Aaryan Krishna Menon is an Indian actor, screenwriter, and director, primarily working in the Malayalam film industry.

Aaryan made his acting debut in the film Tournament in 2010 and later starred in the Malayalam romantic drama Pranayam in 2011. He played a leading role with Lal in the Malayalam short film "Debt" (2010), which won three Kerala state awards.

He later ventured into directing with a short film titled "Burn My Body". Written and directed by him, the movie was acclaimed for its conceptualization, theme, and craft. It went viral online, becoming one of the highest-viewed Malayalam short films by grossing 1.3 million YouTube views after three months. The E-buzz section from Mathrubhumi, news daily, reported, "A truth that is hard-hitting on the audience has been filmed with perfection and ease in just under 30 mins". E-magazine Evartha described it as "a movie par excellence in its kind as it dealt with a storyline that had never been told before".

==Early life==

Aaryan was born to M. S. Girijavallabhan and T. K. Remani in Kodungallur, in the Thrissur district of Kerala, India. He has two brothers, Arjun Menon and Abhimanyu Menon. Aaryan completed his bachelor's degree in Electronics from Prajyoti Niketan College, Puthukkad. Aaryan aspired to build a career in film from a very young age. He was an avid theater artist and performed in numerous professional dramas and plays during his college days and has won several university-level awards and recognition.

==Personal life==

Aaryan is married to Sowmya Vidhyadhar since September 2015. The couple has three daughters, Sana, Prakruthi, and Shakthi.

**Task requirements:**
A. Rewrite the biography of Aaryan Krishna Menon from "Aaryan was born" up to and including "awards and recognition.", changing "bachelor's degree" to "undergraduate degree".
B. Extend the biography of Aaryan Krishna Menon, starting after its final sentence.

**Provided information:**

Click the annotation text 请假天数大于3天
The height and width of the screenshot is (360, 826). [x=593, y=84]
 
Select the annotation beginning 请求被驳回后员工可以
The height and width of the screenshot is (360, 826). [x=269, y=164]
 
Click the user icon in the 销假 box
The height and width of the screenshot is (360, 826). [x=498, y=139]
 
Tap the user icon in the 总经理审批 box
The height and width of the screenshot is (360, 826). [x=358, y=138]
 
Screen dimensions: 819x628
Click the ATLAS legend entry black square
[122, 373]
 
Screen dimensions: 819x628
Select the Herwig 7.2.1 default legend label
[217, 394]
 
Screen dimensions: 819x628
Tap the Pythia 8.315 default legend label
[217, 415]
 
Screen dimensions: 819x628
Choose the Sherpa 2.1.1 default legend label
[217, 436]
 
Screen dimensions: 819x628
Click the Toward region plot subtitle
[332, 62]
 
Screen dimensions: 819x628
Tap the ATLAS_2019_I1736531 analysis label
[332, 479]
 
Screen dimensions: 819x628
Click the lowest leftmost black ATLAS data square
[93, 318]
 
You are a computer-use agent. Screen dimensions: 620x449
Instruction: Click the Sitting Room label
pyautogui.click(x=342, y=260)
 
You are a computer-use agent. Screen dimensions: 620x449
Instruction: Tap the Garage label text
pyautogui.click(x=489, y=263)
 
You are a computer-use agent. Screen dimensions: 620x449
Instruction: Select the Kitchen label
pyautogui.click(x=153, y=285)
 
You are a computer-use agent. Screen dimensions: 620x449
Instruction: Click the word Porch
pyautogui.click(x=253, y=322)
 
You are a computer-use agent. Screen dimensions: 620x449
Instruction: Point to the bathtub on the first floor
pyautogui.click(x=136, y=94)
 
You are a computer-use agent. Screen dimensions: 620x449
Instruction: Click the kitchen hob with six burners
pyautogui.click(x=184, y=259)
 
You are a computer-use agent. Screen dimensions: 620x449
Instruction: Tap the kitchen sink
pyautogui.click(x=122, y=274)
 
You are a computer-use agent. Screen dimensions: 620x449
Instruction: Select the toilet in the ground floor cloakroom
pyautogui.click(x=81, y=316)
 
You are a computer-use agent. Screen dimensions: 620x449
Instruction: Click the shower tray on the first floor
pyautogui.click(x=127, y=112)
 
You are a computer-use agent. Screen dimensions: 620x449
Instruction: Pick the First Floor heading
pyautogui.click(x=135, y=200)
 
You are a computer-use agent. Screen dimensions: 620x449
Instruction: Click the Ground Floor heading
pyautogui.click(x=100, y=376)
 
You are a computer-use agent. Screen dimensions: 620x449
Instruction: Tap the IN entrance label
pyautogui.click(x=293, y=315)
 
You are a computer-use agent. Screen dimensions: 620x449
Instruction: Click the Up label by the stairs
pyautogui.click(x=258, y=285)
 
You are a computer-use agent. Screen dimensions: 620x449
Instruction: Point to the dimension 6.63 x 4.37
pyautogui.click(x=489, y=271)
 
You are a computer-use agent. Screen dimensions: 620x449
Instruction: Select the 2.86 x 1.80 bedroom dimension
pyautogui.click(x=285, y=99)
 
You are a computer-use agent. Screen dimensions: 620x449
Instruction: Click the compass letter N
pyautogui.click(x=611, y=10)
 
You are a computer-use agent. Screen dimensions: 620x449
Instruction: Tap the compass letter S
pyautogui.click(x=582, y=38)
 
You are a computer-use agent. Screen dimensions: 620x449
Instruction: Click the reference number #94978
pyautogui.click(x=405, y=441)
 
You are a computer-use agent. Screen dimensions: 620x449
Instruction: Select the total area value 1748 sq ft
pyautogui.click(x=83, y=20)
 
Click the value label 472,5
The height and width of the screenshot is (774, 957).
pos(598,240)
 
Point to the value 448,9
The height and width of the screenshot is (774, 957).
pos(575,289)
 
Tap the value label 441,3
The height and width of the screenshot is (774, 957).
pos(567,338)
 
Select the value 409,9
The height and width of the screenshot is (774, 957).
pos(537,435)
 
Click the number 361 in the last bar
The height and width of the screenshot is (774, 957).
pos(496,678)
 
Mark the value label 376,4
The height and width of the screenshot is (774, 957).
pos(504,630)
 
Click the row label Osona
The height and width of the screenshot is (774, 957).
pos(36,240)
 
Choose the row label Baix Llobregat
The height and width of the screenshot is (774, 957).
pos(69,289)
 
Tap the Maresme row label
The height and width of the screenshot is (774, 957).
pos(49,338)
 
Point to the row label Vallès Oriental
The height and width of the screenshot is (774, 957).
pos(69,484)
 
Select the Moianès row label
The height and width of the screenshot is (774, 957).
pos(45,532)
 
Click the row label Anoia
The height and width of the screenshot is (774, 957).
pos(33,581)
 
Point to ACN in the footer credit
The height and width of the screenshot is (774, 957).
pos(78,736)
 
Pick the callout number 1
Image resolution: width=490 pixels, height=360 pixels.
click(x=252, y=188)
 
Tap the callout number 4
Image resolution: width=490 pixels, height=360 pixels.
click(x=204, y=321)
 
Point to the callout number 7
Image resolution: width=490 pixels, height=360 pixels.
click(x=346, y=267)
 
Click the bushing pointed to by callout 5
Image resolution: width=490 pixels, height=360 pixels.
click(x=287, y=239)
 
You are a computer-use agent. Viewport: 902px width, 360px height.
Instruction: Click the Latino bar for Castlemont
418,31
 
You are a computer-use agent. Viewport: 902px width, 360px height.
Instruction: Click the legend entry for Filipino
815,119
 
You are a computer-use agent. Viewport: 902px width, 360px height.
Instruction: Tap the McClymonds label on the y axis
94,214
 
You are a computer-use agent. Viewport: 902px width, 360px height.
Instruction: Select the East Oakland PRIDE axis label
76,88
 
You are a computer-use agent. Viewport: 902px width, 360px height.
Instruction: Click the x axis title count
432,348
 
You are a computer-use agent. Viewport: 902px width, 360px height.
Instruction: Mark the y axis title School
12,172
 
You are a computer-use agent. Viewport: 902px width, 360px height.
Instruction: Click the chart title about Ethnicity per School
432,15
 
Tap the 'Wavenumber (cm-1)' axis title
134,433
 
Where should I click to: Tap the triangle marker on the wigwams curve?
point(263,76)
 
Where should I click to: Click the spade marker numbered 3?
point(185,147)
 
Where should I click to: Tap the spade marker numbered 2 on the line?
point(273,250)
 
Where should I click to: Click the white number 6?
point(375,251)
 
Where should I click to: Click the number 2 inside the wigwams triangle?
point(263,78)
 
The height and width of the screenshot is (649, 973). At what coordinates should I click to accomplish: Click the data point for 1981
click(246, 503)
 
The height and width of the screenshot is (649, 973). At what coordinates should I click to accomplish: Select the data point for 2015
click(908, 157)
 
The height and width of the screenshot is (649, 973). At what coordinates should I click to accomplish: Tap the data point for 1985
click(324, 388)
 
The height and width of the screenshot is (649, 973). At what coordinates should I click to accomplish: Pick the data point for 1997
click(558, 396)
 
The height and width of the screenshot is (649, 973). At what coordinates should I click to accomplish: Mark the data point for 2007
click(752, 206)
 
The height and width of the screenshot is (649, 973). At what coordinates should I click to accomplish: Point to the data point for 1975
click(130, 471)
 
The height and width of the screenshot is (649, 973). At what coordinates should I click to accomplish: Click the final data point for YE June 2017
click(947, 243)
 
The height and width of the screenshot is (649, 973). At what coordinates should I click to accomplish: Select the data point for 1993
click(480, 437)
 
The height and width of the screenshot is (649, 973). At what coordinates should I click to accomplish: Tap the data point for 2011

**Exercise responses:**
A.
Aaryan was born to M. S. Girijavallabhan and T. K. Remani in Kodungallur, in the Thrissur district of Kerala, India. He has two brothers, Arjun Menon and Abhimanyu Menon. Aaryan completed his undergraduate degree in Electronics from Prajyoti Niketan College, Puthukkad. Aaryan aspired to build a career in film from a very young age. He was an avid theater artist and performed in numerous professional dramas and plays during his college days and has won several university-level awards and recognition.

B.
== Career ==
After receiving a postgraduate diploma in Journalism, Aaryan began his career as a senior radio jockey at Mathrubhumi Club FM. While working in Mathrubhumi, he conceptualized and hosted a popular celebrity chat show called Star Jam where he received an opportunity to interview Mammooty, a Malayalam actor. Impressed by Menon's passion for cinema, Lal, an actor who had accompanied Mammooty to the interview, cast Aaryan in the lead role in Tournament. Menon played the antagonist in the movie. His performance was well received and launched his acting career. Until 2012, he actively appeared in shorts and feature films, after which he shifted residence to Dubai and resumed his career as a radio jockey. In 2015 he made a comeback in his directorial debut with a short film titled "Burn My Body" and garnered praise for his bold attempt at filming and raising awareness about a complicated issue, necrophilia. "Burn My Body" and its poster is included as a reference for "Necrophilia", for MBBS students in Textbook of Forensic Medicine and Toxicology, edited by V V Pillay.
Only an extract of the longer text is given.